On the other hand, the story of the plane is quite funny in terms of details (see wikipedia). The second gas tank couldn't be refilled, and the armed bomb couldn't be moved to another plane, so they took off with a half functionnng device. As famous, the winds drew the smokes over the first target, so they diverted to another one, and a third one, Nagasaki.
They actually had to save gas while flying. They had to land on another military stripe on an island. For some reason (I think the stripe was too short because they were on the wrong landing place, because of the fuel, because of the disabled tank) they didn't have enough lengh to land, so the pilots had to stand straight on the brakes. Quite circomvoluted for the most important bomb in the XXth century.
It was deliberated extensively, in a time before governments had lawyers at every target committee. One of the generals, LeMay, said there was no way to avoid bombing civilians because the Japanese had "deintegrated" their industry (his comment was that after bombing a civilian area, they noticed every house had a drill press still standing after everything else burnt down).
Nagasaki, by the way, was a last-minute addition due to weather at the planned target for the second bomb.
Also it seems like this was the scariest of the two 'gadgets' to fly with; those emergency procedures (removing gunpowder!) seem like they probably wouldn't have much chance of success in a real flight emergency.

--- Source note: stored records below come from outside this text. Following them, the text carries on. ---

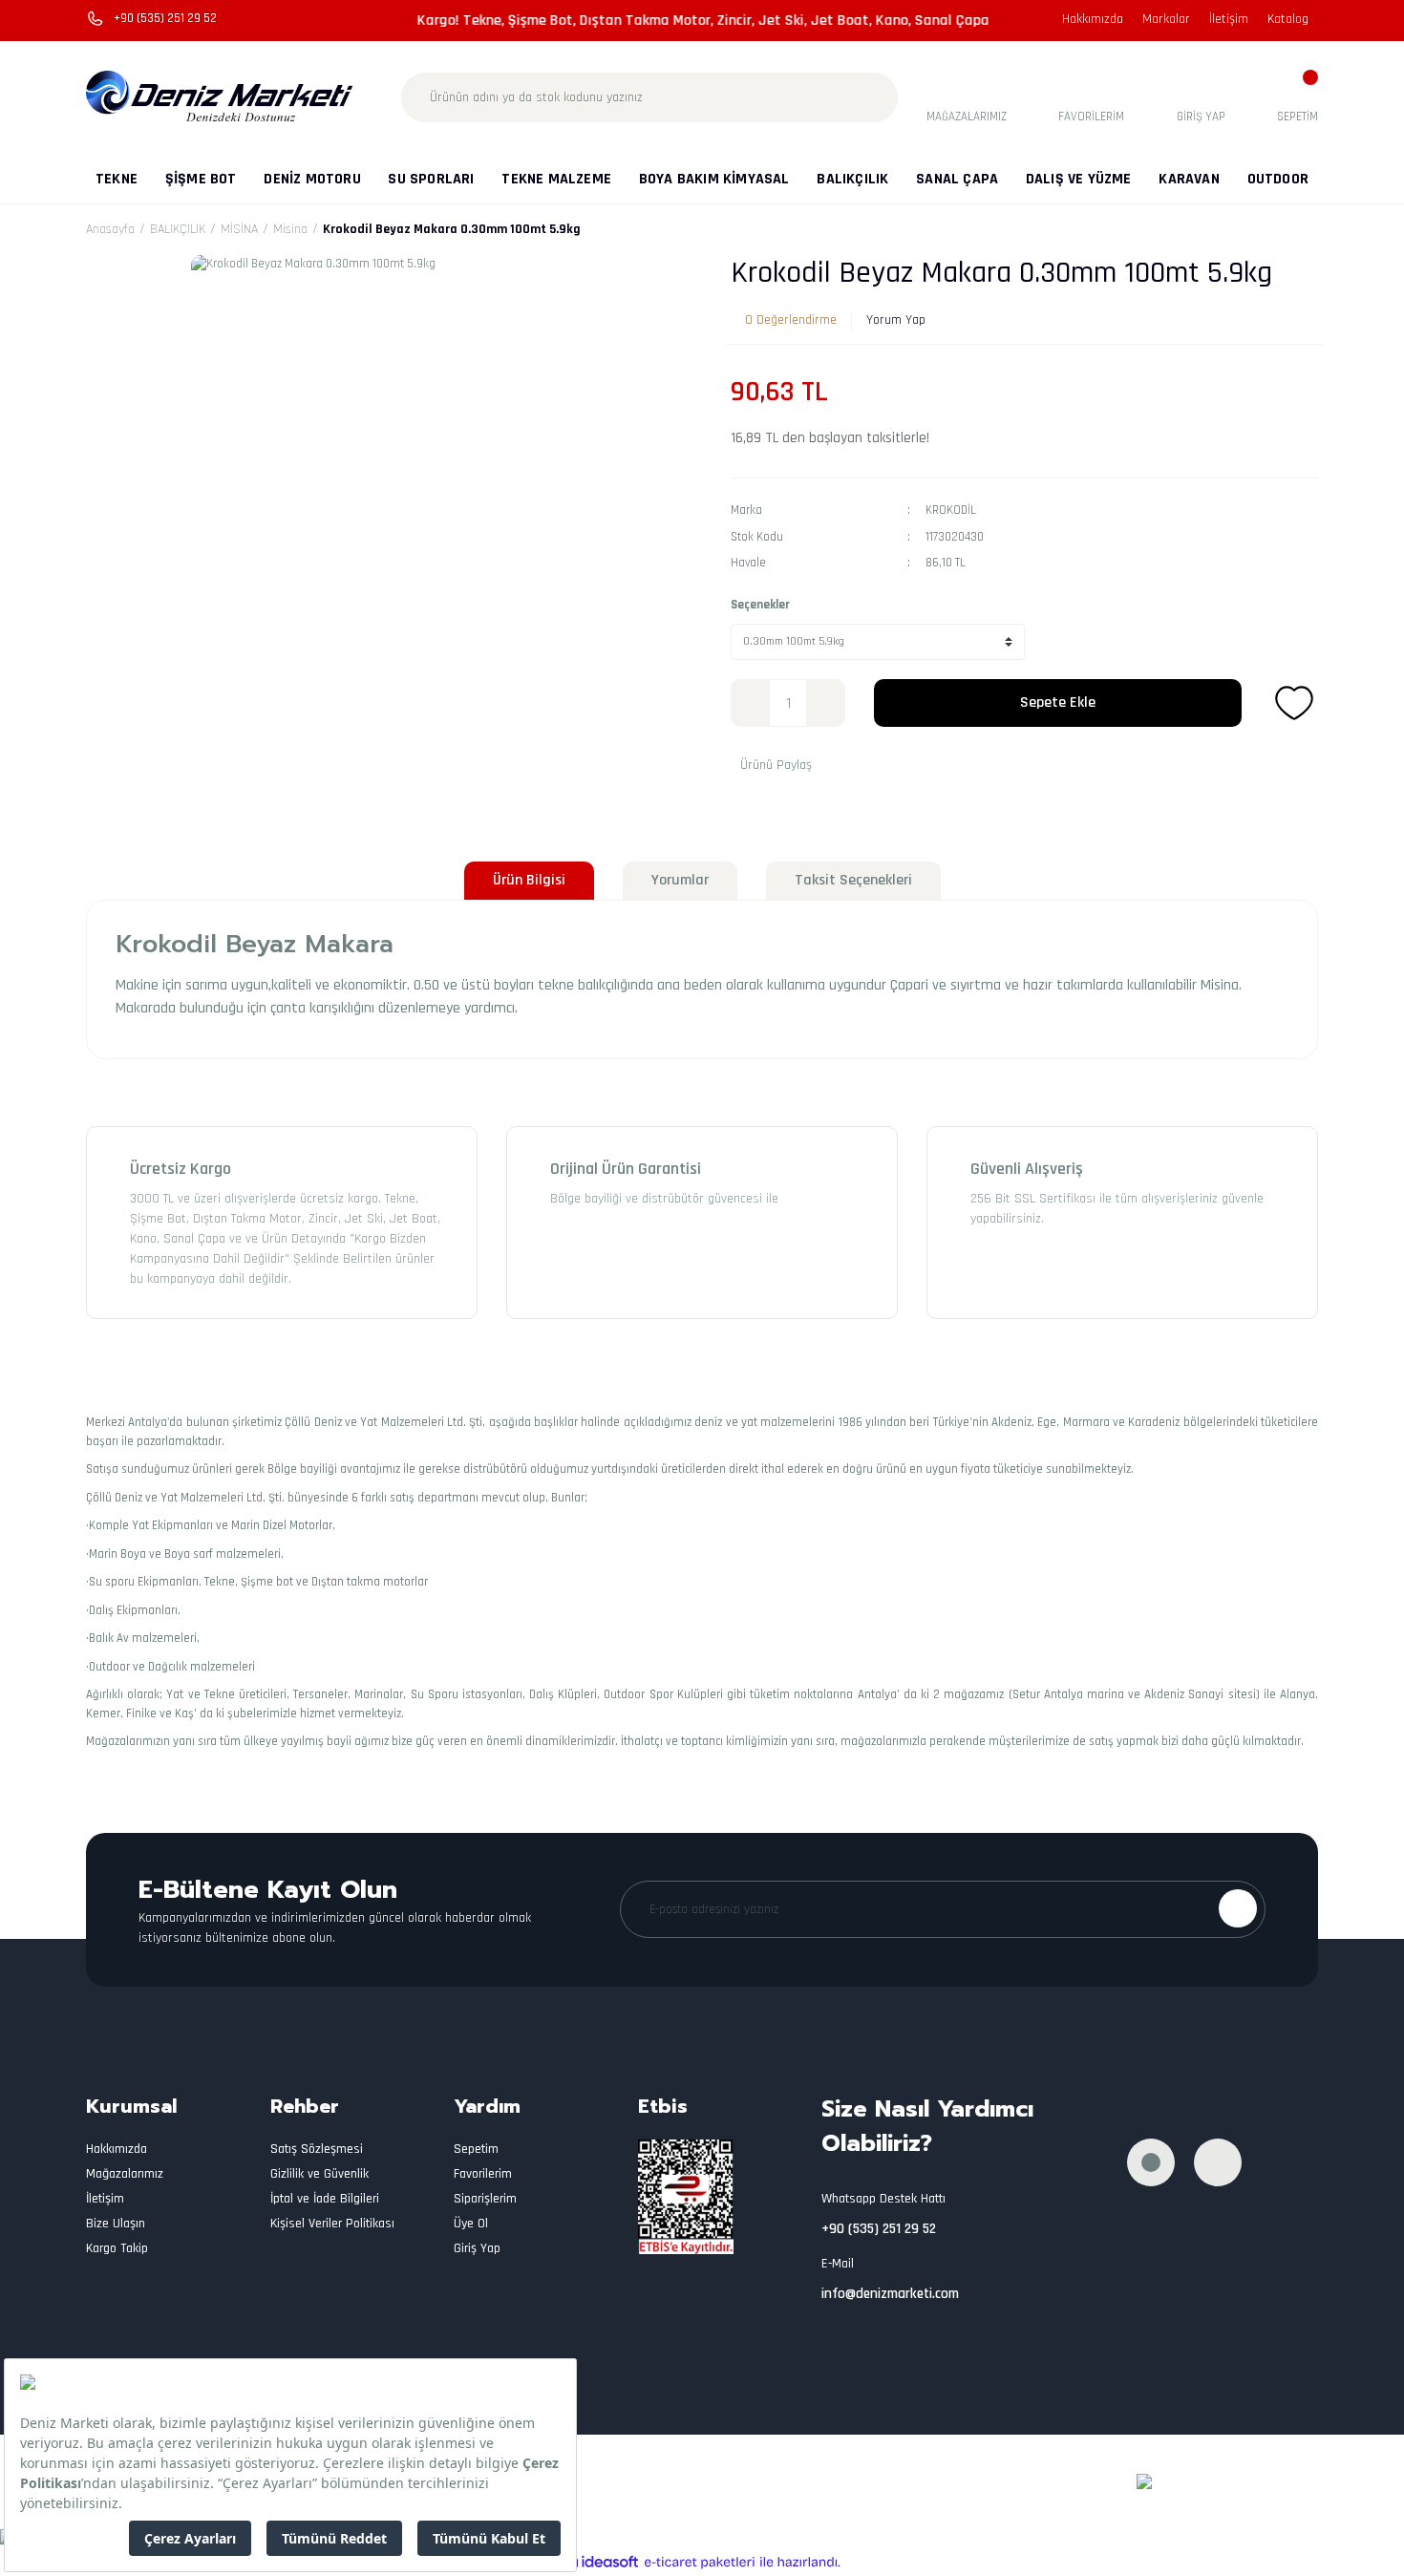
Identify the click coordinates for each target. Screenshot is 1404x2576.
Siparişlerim (485, 2198)
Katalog (1287, 19)
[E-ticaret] (699, 2562)
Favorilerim (483, 2173)
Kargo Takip (117, 2248)
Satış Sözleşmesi (316, 2149)
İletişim (1228, 19)
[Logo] (220, 97)
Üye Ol (471, 2223)
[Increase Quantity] (825, 703)
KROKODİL (950, 510)
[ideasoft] (601, 2562)
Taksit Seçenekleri (853, 880)
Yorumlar (680, 880)
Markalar (1166, 19)
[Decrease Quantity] (751, 703)
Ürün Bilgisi (529, 880)
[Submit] (1238, 1908)
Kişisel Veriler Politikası (332, 2223)
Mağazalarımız (124, 2173)
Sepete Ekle (1058, 702)
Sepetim (476, 2149)
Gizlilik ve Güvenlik (319, 2173)
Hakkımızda (1092, 19)
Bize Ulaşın (115, 2223)
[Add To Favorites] (1294, 703)
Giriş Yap (477, 2248)
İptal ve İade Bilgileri (324, 2198)
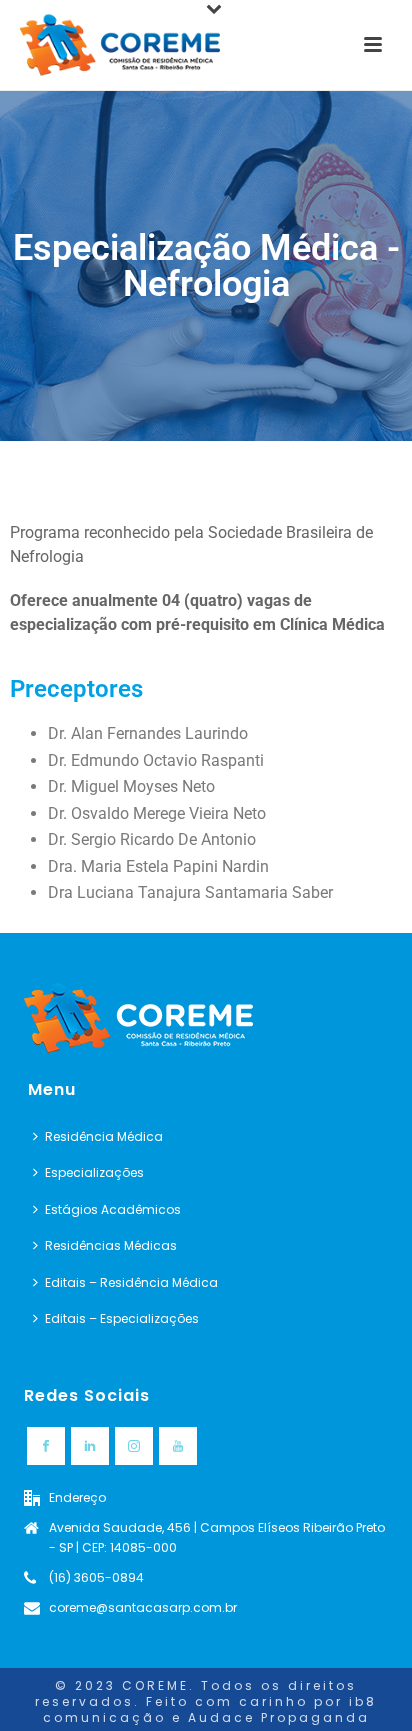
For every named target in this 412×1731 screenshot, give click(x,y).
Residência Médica (104, 1136)
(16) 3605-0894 (96, 1577)
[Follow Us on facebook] (46, 1446)
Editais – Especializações (122, 1318)
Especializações (94, 1172)
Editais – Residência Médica (131, 1282)
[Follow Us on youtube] (178, 1446)
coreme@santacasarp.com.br (143, 1607)
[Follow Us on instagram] (134, 1446)
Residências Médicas (111, 1245)
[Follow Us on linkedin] (90, 1446)
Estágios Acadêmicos (113, 1209)
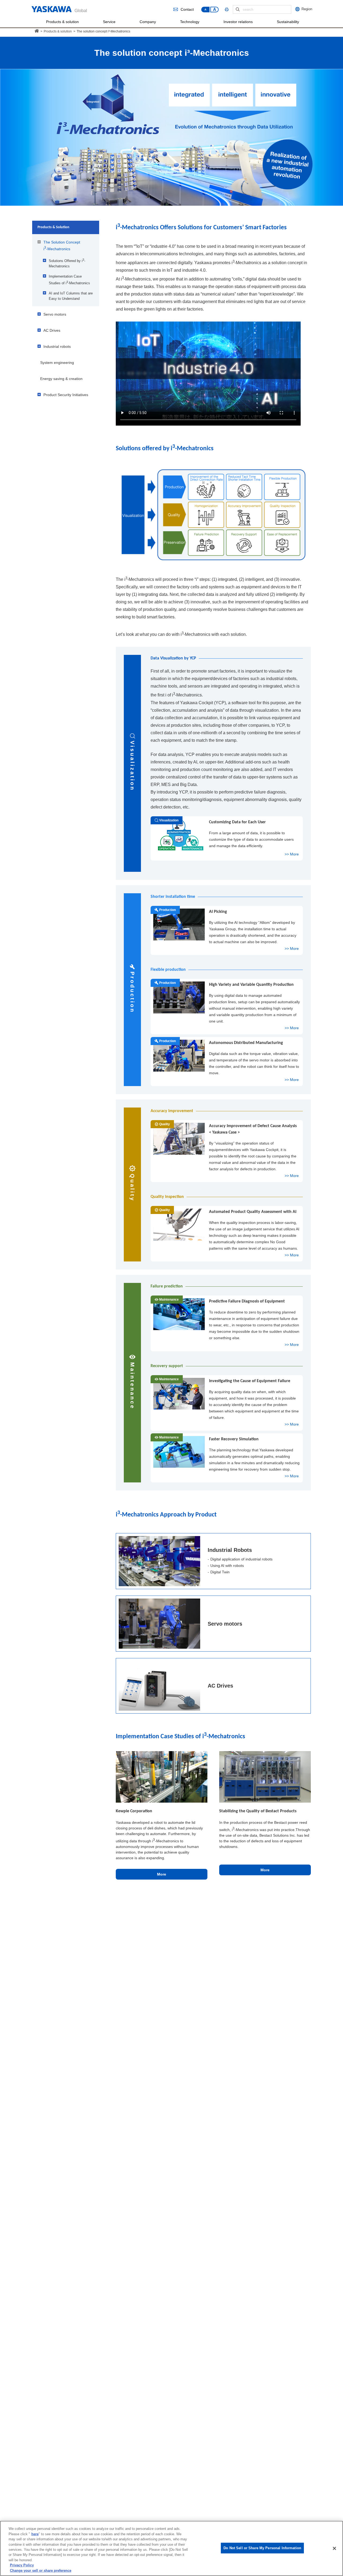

As I get older I realize that I don't remember everything he told me about that time very well anymore. A friend suggested that I hire someone to go visit with him every week and and help him record his still quite vivid memories: the great depression, growing up in the dust bowl, traveling around the country with hobos on trains before the war, WWII, the civil rights movement, and more.